▶ [Exercise] Transcribe the records below exactly, leaving out any pictures.

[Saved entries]
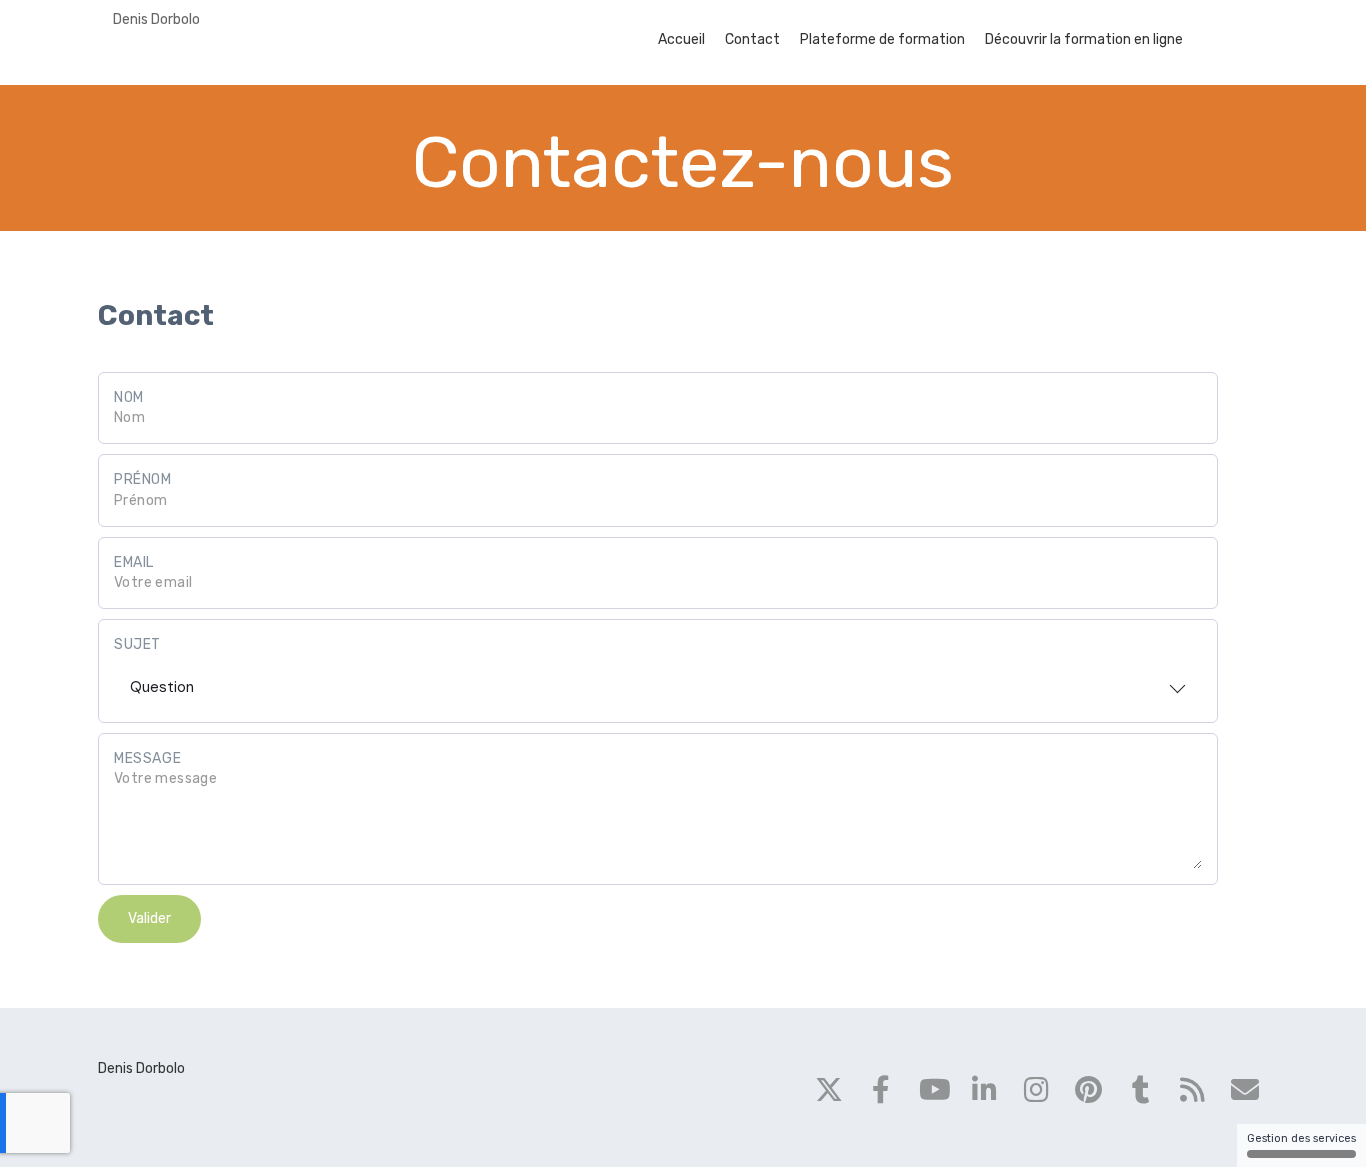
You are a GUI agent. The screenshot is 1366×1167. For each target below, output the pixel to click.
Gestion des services (1301, 1138)
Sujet (137, 644)
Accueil (681, 39)
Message (147, 758)
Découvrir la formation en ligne (1084, 39)
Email (134, 562)
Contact (752, 39)
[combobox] (658, 681)
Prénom (143, 479)
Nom (129, 397)
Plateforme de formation (882, 39)
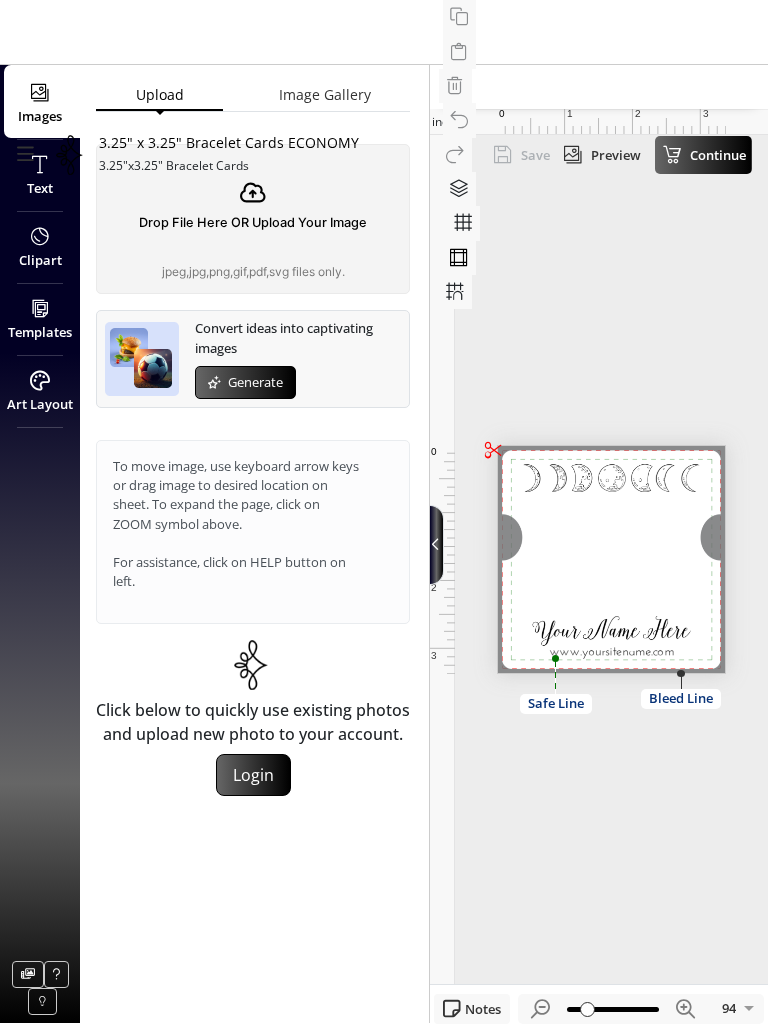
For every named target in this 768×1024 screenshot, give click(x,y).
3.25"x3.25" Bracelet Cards (174, 165)
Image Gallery (325, 94)
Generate (254, 382)
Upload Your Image (309, 222)
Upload (160, 94)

▶ [Your solution]
You are a GUI agent. The screenshot is 1366×1167. For each target below, output the pixel to click.
Gestion des services (1301, 1138)
Sujet (137, 644)
Accueil (681, 39)
Message (147, 758)
Découvrir la formation en ligne (1084, 39)
Email (134, 562)
Contact (752, 39)
[combobox] (658, 681)
Prénom (143, 479)
Nom (129, 397)
Plateforme de formation (882, 39)
For every named target in this 768×1024 screenshot, give click(x,y).
3.25"x3.25" Bracelet Cards (174, 165)
Image Gallery (325, 94)
Generate (254, 382)
Upload Your Image (309, 222)
Upload (160, 94)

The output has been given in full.